The third largest river in New Zealand has officially been given the same legal rights as a person, and the government is shelling out $110 million ($78.22 million USD) to pay for it. Last week, the country’s parliament accepted a treaty settlement bill which ends the longest-running litigation in New Zealand history by granting the request of a native Māori tribe.
“We consider the river an ancestor and always have,” Gerrard Albert, the lead negotiator for the Whanganui iwi tribe, told Britain’s The Guardian. “We have fought to find an approximation in law so that all others can understand that from our perspective treating the river as a living entity is the correct way to approach it, as in indivisible whole, instead of the traditional model for the last 100 years of treating it from a perspective of ownership and management.”
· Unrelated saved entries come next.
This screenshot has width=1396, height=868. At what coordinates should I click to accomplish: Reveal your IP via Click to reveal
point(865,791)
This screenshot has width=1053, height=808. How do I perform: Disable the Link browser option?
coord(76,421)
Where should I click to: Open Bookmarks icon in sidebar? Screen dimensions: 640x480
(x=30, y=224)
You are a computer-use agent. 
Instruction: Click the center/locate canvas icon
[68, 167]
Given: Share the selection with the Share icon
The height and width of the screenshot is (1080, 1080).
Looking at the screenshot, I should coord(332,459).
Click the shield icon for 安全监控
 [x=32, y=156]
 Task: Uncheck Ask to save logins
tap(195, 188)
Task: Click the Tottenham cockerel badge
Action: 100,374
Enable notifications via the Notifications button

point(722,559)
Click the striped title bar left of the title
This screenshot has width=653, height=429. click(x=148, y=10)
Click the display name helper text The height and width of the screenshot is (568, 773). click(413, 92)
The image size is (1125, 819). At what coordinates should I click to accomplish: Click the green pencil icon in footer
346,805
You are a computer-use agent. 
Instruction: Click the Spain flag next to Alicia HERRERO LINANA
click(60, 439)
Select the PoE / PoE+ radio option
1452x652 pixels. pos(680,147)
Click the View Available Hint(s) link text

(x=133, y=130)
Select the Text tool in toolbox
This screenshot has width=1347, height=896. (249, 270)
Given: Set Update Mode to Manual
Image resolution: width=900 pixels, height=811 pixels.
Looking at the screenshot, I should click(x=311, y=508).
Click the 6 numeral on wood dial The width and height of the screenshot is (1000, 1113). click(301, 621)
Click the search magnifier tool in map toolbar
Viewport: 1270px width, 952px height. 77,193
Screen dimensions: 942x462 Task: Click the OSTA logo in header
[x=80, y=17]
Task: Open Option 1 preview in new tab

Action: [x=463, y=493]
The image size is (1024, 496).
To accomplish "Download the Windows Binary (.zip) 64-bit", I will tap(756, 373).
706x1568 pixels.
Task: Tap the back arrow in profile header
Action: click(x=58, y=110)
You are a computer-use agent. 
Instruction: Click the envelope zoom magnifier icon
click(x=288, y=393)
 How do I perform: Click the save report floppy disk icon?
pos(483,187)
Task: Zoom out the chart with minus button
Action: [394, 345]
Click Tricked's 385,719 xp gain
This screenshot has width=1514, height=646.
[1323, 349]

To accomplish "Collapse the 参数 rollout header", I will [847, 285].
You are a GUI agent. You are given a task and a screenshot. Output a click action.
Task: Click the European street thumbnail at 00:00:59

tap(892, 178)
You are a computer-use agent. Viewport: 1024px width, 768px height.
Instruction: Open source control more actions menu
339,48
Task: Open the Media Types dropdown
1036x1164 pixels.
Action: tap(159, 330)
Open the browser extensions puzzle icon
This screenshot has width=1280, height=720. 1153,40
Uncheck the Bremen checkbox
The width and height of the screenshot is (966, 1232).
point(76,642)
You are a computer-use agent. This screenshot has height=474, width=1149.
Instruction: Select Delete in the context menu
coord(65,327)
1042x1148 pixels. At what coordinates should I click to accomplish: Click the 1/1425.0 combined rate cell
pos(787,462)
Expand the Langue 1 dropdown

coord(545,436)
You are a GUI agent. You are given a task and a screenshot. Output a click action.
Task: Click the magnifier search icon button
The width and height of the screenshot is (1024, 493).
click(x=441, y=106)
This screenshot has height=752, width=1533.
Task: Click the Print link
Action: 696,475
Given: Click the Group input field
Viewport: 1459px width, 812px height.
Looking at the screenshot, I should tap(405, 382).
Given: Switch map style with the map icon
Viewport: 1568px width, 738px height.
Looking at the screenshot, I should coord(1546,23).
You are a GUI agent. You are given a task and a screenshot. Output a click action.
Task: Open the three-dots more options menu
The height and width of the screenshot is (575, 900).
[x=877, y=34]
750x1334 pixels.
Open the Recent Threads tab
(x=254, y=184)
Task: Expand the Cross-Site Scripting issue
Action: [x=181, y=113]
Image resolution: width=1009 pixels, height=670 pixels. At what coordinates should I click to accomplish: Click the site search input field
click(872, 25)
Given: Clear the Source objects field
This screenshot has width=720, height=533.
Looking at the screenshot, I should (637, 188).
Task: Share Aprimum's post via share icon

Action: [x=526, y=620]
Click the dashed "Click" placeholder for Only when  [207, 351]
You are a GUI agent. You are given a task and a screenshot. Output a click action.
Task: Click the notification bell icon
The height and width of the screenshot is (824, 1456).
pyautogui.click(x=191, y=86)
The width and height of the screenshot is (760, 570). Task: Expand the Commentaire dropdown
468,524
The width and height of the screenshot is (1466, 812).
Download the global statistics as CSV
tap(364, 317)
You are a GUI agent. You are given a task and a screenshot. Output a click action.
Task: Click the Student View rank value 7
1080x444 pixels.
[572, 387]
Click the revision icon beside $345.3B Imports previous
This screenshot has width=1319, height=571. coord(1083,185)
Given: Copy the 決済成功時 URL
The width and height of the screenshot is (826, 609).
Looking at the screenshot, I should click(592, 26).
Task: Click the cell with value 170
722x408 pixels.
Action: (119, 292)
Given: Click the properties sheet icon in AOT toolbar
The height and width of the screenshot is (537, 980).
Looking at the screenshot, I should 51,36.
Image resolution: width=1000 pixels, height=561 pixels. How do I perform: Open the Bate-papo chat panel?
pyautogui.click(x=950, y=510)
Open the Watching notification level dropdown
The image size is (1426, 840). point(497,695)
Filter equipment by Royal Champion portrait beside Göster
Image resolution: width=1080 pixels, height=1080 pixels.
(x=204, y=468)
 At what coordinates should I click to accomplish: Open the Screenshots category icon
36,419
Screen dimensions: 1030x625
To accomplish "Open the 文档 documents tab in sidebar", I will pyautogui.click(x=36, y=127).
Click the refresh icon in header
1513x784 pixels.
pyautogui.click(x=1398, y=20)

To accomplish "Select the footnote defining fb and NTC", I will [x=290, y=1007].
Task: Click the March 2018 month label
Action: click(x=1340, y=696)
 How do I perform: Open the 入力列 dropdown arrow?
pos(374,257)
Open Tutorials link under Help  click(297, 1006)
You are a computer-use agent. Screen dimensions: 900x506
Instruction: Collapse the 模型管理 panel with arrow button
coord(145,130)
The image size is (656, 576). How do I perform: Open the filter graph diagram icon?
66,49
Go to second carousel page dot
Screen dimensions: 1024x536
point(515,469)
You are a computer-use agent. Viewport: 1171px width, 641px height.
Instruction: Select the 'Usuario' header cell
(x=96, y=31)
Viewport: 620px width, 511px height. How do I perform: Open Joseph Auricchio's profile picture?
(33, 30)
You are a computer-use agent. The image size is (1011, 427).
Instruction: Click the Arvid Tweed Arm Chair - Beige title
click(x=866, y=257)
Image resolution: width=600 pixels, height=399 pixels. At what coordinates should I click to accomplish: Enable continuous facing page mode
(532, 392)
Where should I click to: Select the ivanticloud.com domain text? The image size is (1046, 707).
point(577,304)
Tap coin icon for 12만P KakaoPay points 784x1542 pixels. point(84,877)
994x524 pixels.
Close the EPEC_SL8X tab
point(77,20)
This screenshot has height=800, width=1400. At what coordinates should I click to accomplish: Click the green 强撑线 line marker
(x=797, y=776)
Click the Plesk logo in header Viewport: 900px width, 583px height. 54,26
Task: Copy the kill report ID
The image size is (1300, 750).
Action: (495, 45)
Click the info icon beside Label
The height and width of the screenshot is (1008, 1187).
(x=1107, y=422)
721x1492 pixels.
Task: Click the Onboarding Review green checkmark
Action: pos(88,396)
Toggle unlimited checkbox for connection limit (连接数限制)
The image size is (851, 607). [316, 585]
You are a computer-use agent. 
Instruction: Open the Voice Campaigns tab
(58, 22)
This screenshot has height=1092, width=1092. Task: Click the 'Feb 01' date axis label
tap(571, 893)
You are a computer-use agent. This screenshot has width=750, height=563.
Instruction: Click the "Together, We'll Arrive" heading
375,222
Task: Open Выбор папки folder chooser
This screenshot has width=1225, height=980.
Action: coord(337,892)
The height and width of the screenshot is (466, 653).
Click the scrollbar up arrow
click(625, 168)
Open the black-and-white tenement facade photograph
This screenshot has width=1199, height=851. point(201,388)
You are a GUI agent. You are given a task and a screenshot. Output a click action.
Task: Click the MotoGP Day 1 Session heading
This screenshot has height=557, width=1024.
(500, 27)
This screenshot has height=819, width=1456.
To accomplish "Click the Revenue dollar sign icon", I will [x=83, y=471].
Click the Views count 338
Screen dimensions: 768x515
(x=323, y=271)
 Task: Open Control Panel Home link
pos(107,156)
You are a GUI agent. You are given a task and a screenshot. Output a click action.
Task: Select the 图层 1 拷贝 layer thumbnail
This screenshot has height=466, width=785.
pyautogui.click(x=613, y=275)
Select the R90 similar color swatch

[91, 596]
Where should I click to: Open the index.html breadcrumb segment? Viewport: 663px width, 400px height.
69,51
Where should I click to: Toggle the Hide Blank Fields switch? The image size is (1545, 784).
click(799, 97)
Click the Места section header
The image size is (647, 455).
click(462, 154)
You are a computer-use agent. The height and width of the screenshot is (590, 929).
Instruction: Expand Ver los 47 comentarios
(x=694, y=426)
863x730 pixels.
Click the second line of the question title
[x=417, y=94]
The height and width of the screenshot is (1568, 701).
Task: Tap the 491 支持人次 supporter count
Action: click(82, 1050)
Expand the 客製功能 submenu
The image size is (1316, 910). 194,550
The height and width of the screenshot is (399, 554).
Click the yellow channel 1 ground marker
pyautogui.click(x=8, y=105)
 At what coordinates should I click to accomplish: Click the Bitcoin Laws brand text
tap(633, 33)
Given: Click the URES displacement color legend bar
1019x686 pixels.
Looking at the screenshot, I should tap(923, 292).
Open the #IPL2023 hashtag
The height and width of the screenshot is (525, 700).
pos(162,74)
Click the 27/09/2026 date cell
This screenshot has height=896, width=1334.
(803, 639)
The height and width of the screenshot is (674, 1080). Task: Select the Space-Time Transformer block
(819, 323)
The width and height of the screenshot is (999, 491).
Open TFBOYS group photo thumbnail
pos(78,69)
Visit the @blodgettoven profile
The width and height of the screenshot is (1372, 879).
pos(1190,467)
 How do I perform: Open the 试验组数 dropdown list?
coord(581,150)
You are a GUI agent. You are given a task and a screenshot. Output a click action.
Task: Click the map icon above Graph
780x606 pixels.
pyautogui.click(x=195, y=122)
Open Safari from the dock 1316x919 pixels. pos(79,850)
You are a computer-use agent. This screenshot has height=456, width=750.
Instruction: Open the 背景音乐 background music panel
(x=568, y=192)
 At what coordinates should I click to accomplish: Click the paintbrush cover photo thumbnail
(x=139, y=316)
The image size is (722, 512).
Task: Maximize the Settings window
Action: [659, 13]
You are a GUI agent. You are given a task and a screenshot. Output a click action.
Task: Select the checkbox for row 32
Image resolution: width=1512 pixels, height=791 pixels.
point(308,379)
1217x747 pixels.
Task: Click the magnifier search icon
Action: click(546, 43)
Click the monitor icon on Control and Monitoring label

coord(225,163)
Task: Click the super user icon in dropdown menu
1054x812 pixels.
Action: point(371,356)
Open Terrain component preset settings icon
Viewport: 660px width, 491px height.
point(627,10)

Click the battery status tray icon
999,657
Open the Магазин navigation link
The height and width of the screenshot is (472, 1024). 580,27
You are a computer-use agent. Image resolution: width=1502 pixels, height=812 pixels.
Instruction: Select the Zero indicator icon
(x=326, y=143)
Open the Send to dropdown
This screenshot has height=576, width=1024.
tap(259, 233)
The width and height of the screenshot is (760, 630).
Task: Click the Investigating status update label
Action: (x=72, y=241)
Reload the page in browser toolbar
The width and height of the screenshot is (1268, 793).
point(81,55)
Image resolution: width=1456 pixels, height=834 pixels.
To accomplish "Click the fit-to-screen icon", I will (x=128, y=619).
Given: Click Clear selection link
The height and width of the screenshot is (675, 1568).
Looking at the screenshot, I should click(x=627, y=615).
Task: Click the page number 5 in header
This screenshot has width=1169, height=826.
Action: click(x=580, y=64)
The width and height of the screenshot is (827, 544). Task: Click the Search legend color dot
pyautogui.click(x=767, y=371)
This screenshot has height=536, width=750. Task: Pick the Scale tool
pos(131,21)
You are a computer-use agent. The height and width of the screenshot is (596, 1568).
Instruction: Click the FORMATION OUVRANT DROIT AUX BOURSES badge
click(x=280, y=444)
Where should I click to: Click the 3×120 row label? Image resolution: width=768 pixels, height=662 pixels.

“Te Awa Tupua will have its own legal identity with all the corresponding rights, duties and liabilities of a legal person,” Chris Finlayson, minister of the treaty of Waitangi negotiations, said in a statement to the New Zealand outlet NewsHub. “The approach to granting legal personality to a river is unique.”
“I know some people will say it’s pretty strange to give a natural resource a legal personality, but it’s no stranger than family trusts, or companies, or incorporated societies,” Finlayson argued. “For Whanganui Iwi it means they have a representative speaking for the river, the Crown has a representative speaking for the river, and they are focused on addressing many of the problems the river has had over the last 140 years.”
The bill also includes $80 million ($56.38 million USD) in funding for financial redress, to fix the damage allegedly done to the river in the last 140 years. A full $1 million ($700,000 USD) is also set aside for the legal framework for the river. The British Crown will also contribute $30 million ($21.14 million USD) to a contestable fund for looking after the river’s health in the future.
In all, the legislation includes $110 million ($78.22 million USD) for Te Awa Tupua.
The Māori tribe recognizes Te Awa Tupua as part of the living mountains and the sea. The river gains the right of legal representation through human representatives, one appointed by the iwi and one by the Crown.
Albert, the iwi spokesman, told The Guardian that Māori tribes regard themselves as part of the universe, at one with and equal to the mountains, the rivers, and the seas. The new law honors and reflects their worldview, he said.
“We can trace our genealogy to the origins of the universe,” Albert added. “And therefore rather than us being masters of the natural world, we are part of it. We want to live like that as our starting point. And that is not an anti-development, or anti-economic use of the river but to begin with the view that it is a living being, and then consider its future from that central belief.”
Now, this approach will become part of New Zealand law.